━━ MATERIAL FOR THE TASK ━━

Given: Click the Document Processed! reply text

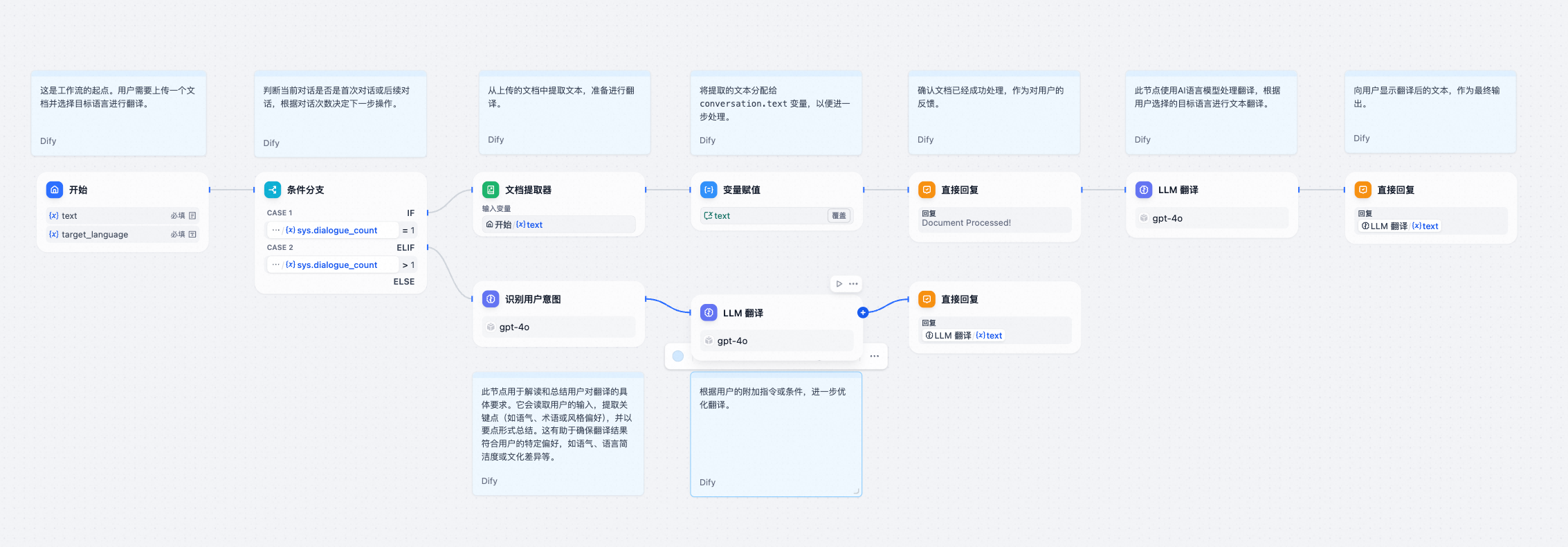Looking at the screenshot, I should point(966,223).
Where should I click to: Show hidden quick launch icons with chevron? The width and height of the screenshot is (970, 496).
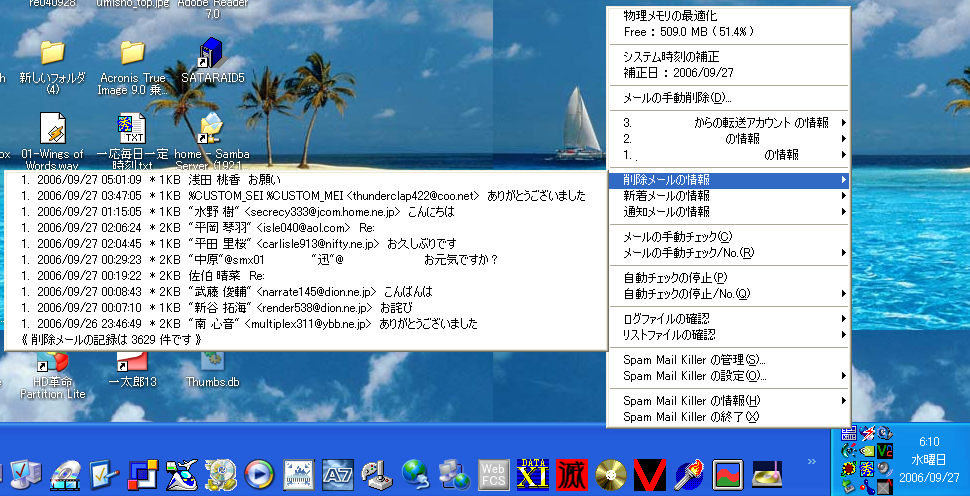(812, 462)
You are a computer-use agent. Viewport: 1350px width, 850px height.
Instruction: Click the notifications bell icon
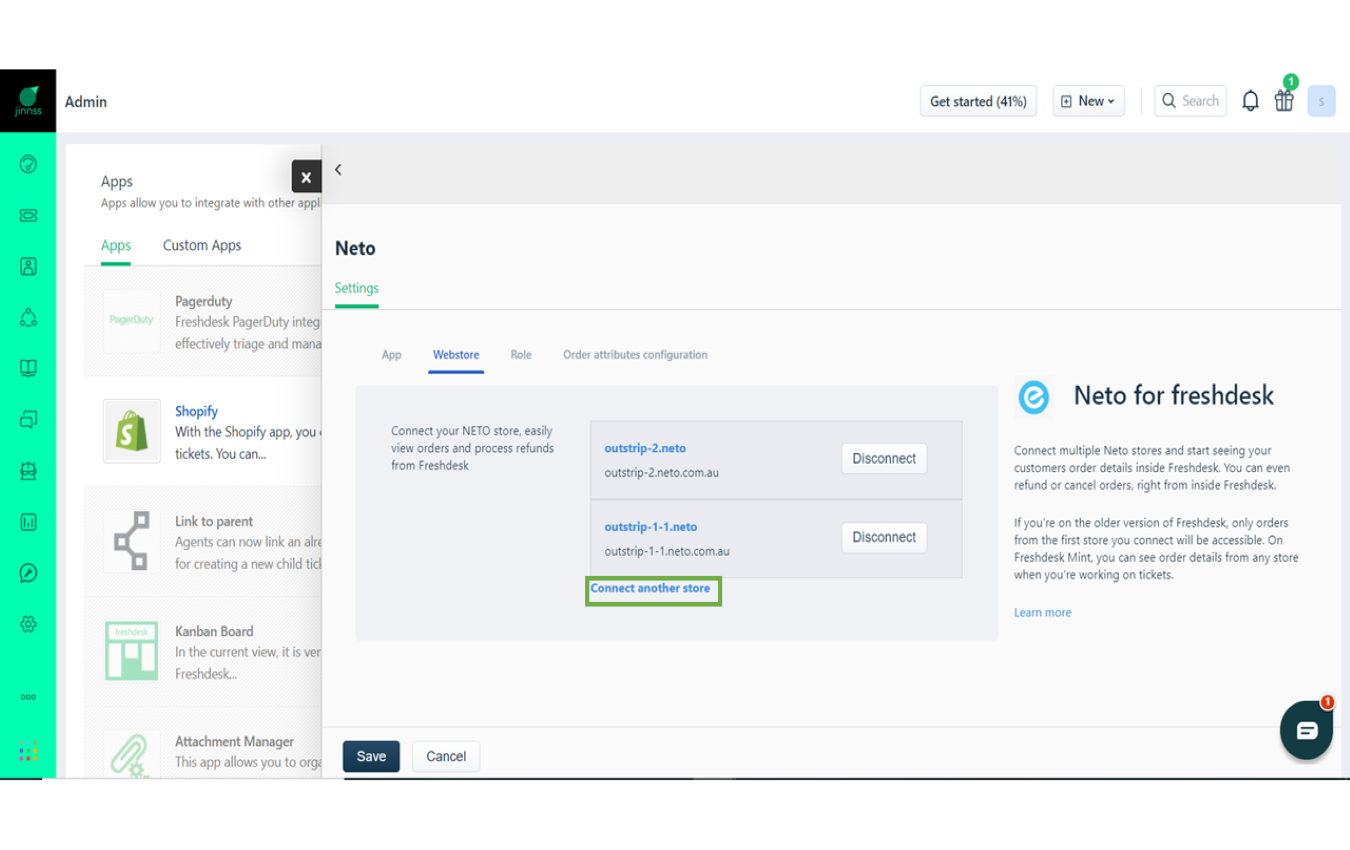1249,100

━━━

ASSIGNED TASK> Would you retype every record above exactly, leaving out the pictures?

TASK RESULT>
Given: Click the Document Processed! reply text

Looking at the screenshot, I should point(966,223).
Where should I click to: Show hidden quick launch icons with chevron? The width and height of the screenshot is (970, 496).
(812, 462)
You are a computer-use agent. Viewport: 1350px width, 850px height.
Instruction: Click the notifications bell icon
1249,100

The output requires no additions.